Appointment setting: Given the above circumstances, hiring a third-party to set appointments will save you considerable time and resources, as cold-calling is essentially a numbers game – there’s really no way around it, you simply have to engage in significant volume dialling to obtain a small number of appointments. However, for complex products/services it’s hard to provide hired telemarketers with sufficient knowledge of your target market’s challenges, as well as how your solution may best fit their personal situation, to successfully engage with prospects. As the dollar value of the sale goes up and the need to contact senior decision makers correspondingly increases, appointment setting services become less effective.
Direct mail is having a small resurgence according to DMA’s 2012 Response Rate Report (oversize mail leads the way with a 1.44% average for prospect lists). That said, in today’s digital world, this old-school approach needs to be integrated with an online marketing strategy, so those interested can find out more. Direct mail is significantly more expensive than its digital counterpart, but – especially in the case of the more successful oversize mail – is arguably more impressive to receive and read, assuming you can get by the gatekeepers of the more senior decision makers.

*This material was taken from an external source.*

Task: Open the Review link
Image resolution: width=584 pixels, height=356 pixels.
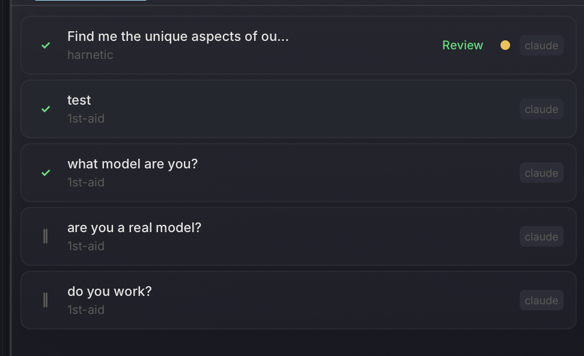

Pure online strategies – inbound marketing – do work, of course, but they take time to implement and develop, and depend on generating a lot of web traffic to be cost-effective. Email campaigning works similarly, with an average B2B click-through rate of 4.3%**.

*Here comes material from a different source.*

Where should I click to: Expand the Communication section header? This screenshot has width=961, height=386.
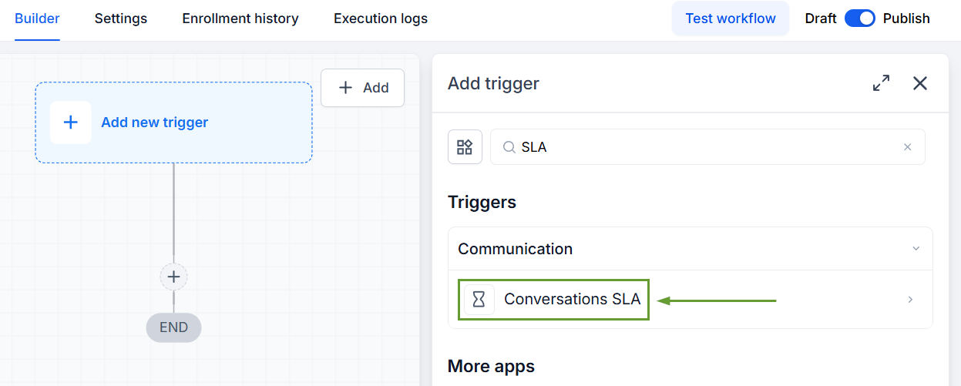point(690,249)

Webinars, trade shows, and executive events are among the most popular and effective lead generation approaches***, but are quite expensive to run and do not generate guaranteed results – especially the first time out. Getting the results you expect takes time, as you refine your process while learning what topics will drive attendance.
Prospect surveys differ from all of the above in that they focus on key roles at target accounts. Additionally, their primary purpose is to identify the challenges that each individual contact may be facing. From a target list of accounts, individuals with the appropriate roles and responsibilities for purchasing the vendor’s solution are identified via phone-based contact discovery. Qualified prospects are then incentivized to opt-in to a survey, which explores the various challenges they face. The survey culminates by asking participants how they would like to be contacted by the survey sponsor. By engaging respondents in a willing dialogue about their challenges, it not only becomes easier to arrange for follow up appointments, it also creates an expectation that the survey sponsor may have a stronger solution than competitors. Companies such as Eloqua/Oracle, Kronos and IBM have found this approach to be an effective way to penetrate higher end markets.
Ultimately, the best approach for you will depend on the complexity of what you are selling and the needs that process entails. Simple, straightforward products and services lend themselves nicely to a variety of lead gen approaches, but complex sales require a more involved, comprehensive strategy. The intricacies of complex sales demand a deeply knowledgeable team; a clear, insightful, and concise value proposition; a carefully crafted message; and a well-defined and understood target market. Getting to the right prospects on the buying committees, which are the inevitable hurdle of complex sales, requires an uncommonly engaging lead-generation approach, allowing for precise penetration into target accounts.